## TASK DIRECTIONS
Please swap "computer-use agent" for "desktop assistant" throughout the data below and leave every other word unchanged.

Start EXCERPTED DATA

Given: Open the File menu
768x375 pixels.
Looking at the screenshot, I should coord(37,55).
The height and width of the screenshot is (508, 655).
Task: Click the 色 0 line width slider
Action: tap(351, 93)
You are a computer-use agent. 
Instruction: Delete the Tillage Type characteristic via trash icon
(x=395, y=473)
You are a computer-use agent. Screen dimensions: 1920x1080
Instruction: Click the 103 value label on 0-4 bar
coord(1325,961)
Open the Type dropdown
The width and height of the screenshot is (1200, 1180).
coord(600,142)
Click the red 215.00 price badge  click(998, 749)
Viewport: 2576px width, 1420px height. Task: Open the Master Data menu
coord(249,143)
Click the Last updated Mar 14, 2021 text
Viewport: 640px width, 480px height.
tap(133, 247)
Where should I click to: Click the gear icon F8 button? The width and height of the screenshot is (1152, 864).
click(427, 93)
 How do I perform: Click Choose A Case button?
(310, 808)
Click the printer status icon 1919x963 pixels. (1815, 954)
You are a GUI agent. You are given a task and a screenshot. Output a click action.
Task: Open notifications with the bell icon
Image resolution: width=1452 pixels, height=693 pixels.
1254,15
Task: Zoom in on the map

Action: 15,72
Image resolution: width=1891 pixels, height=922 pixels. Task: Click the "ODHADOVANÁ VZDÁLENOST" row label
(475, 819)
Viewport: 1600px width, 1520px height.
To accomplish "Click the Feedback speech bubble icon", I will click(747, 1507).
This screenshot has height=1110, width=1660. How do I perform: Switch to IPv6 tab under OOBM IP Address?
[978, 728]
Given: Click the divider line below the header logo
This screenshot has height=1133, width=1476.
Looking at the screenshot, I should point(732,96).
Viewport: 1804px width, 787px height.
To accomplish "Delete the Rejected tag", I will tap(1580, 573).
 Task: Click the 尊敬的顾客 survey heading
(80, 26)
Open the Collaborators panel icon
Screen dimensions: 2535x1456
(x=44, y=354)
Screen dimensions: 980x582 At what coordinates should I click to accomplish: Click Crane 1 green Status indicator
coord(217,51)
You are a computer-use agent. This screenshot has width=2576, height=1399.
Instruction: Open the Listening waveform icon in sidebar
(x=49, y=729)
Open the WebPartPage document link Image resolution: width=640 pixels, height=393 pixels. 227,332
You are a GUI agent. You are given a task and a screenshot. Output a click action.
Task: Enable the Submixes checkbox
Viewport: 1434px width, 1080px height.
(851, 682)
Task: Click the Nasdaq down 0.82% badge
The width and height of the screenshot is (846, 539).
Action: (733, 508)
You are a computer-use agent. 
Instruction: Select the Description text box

End EXCERPTED DATA

## COMPLETE RESPONSE
Given: Open the File menu
768x375 pixels.
Looking at the screenshot, I should coord(37,55).
The height and width of the screenshot is (508, 655).
Task: Click the 色 0 line width slider
Action: tap(351, 93)
You are a desktop assistant. 
Instruction: Delete the Tillage Type characteristic via trash icon
(x=395, y=473)
You are a desktop assistant. Screen dimensions: 1920x1080
Instruction: Click the 103 value label on 0-4 bar
coord(1325,961)
Open the Type dropdown
The width and height of the screenshot is (1200, 1180).
coord(600,142)
Click the red 215.00 price badge  click(998, 749)
Viewport: 2576px width, 1420px height. Task: Open the Master Data menu
coord(249,143)
Click the Last updated Mar 14, 2021 text
Viewport: 640px width, 480px height.
tap(133, 247)
Where should I click to: Click the gear icon F8 button? The width and height of the screenshot is (1152, 864).
click(427, 93)
 How do I perform: Click Choose A Case button?
(310, 808)
Click the printer status icon 1919x963 pixels. (1815, 954)
You are a GUI agent. You are given a task and a screenshot. Output a click action.
Task: Open notifications with the bell icon
Image resolution: width=1452 pixels, height=693 pixels.
1254,15
Task: Zoom in on the map

Action: 15,72
Image resolution: width=1891 pixels, height=922 pixels. Task: Click the "ODHADOVANÁ VZDÁLENOST" row label
(475, 819)
Viewport: 1600px width, 1520px height.
To accomplish "Click the Feedback speech bubble icon", I will click(747, 1507).
This screenshot has height=1110, width=1660. How do I perform: Switch to IPv6 tab under OOBM IP Address?
[978, 728]
Given: Click the divider line below the header logo
This screenshot has height=1133, width=1476.
Looking at the screenshot, I should point(732,96).
Viewport: 1804px width, 787px height.
To accomplish "Delete the Rejected tag", I will tap(1580, 573).
 Task: Click the 尊敬的顾客 survey heading
(80, 26)
Open the Collaborators panel icon
Screen dimensions: 2535x1456
(x=44, y=354)
Screen dimensions: 980x582 At what coordinates should I click to accomplish: Click Crane 1 green Status indicator
coord(217,51)
You are a desktop assistant. This screenshot has width=2576, height=1399.
Instruction: Open the Listening waveform icon in sidebar
(x=49, y=729)
Open the WebPartPage document link Image resolution: width=640 pixels, height=393 pixels. 227,332
You are a GUI agent. You are given a task and a screenshot. Output a click action.
Task: Enable the Submixes checkbox
Viewport: 1434px width, 1080px height.
(851, 682)
Task: Click the Nasdaq down 0.82% badge
The width and height of the screenshot is (846, 539).
Action: (733, 508)
You are a desktop assistant. 
Instruction: Select the Description text box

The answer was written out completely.